Bourdieu, Pierre (1991): Language and Symbolic Power. Cambridge: Polity Press.
Coulthard, Malcolm (2008): 'By their words shall ye know them: on linguistic identity.' In: Carmen Rosa Caldas-Coulthard & Rick Iedema (eds.): Identity Trouble: Critical Discourse and Contested Identities. Basingstoke: Palgrave Macmillan, 143–155.
Crystal, David (2003): English as a Global Language. 2nd edition. Cambridge: Cambridge University Press.
Piekkari, Rebecca (2008): 'Language and careers in multinational corporations.' In: Susanne Tietze (ed.): International Management and Language. London: Routledge, 128–137.
Steyaert, Chris, Anja Ostendorp & Claudine Gaibrois (2011): 'Multilingual organizations as "linguascapes": negotiating the position of English through discursive practices.' Journal of World Business, 46 (3), 270–278.

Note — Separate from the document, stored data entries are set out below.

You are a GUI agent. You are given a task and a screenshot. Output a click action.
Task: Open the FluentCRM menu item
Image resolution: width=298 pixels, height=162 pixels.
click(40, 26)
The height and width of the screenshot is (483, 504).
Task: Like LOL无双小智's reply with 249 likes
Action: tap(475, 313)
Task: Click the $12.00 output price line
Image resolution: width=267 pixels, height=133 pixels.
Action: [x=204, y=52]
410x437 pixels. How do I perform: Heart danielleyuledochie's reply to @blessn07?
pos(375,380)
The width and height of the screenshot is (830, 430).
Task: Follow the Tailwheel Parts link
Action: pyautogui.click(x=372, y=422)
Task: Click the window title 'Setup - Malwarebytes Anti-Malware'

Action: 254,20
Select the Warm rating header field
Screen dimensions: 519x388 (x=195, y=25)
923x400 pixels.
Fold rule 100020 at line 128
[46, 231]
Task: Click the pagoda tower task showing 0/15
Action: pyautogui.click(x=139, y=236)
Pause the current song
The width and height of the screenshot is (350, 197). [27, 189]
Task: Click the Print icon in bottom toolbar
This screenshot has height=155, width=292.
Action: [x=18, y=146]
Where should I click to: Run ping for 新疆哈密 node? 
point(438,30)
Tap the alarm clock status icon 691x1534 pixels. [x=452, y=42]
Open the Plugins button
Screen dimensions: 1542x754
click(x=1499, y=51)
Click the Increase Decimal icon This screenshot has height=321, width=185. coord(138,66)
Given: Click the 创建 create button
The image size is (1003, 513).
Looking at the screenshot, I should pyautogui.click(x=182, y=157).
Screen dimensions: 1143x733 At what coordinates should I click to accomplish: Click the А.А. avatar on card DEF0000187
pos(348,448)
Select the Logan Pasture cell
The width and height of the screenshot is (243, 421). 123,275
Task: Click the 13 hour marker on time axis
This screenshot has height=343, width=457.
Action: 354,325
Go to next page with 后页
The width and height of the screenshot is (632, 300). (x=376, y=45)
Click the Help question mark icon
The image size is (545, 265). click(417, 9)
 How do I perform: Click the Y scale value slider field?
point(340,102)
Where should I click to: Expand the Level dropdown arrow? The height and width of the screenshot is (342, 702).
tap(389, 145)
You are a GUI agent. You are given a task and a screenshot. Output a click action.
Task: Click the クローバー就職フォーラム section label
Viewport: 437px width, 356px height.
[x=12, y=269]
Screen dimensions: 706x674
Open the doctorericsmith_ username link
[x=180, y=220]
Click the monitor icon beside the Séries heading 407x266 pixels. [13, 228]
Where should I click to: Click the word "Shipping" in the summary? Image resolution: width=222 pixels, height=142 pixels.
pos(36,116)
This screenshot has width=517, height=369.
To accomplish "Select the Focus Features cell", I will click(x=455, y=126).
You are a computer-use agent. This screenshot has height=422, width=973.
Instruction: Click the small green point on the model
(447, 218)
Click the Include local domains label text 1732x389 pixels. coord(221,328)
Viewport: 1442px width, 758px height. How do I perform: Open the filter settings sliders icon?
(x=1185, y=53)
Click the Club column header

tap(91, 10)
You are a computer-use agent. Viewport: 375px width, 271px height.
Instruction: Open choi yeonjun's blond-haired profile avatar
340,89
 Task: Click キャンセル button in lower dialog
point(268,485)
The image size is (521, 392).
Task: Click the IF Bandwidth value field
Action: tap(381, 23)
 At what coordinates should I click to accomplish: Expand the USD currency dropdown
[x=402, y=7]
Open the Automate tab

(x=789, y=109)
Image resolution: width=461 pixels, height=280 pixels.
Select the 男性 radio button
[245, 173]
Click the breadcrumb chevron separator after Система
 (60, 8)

Śliwa, Martyna & Marjana Johansson (2010): Multilingually competent or linguistically stranded? Paper presented at 26th EGOS Colloquium in Lisbon.
Tietze, Susanne (ed.) (2008a): International Management and Language. London: Routledge.
Tietze, Susanne (2008b): 'The work of management academics: an English language perspective.' English for Specific Purposes, 27, 371–386.
Tietze, Susanne & Penny Dick (2009): 'Hegemonic practices and knowledge production in the management academy: an English language perspective.' Scandinavian Journal of Management, 25, 119–123.

 

Martyna Śliwa is Reader in Organization Studies at Newcastle University, UK. She is interested in issues of language and Englishization within contemporary organizations, postsocialist transition, migration and transnationalism, and intersectionality. She has presented papers at EGOS Colloquia in Berlin (2005), Bergen (2006), Amsterdam (2008), Barcelona (2009), Lisbon (2010) and Gothenburg (2011).
Wilhelm Barner-Rasmussen is Assistant Professor in Management and Organization at Hanken School of Economics, Helsinki, Finland. His research interests include language, multlingualism, boundary spanners and knowledge sharing in multinational corporations. His work has been presented at EGOS Colloquia in Barcelona (2009) and in Lisbon (2010), where he co-convened a sub-theme on 'Englishization and Language Diversity in Contemporary Organizational Life'.
Marjana Johansson is Lecturer in Management at the University of Essex, UK. She is interested in processes of identity construction in organisations, and is currently carrying out a research project with Martyna Śliwa which addresses the internationalisation of UK academia. Aspects of the research include a critique of meritocracy and an intersectional approach to understanding the work experiences of non-national academics. She has presented at EGOS Colloquia in Amsterdam (2008), Barcelona (2009), Lisbon (2010), Gothenburg (2011) and Helsinki (2012).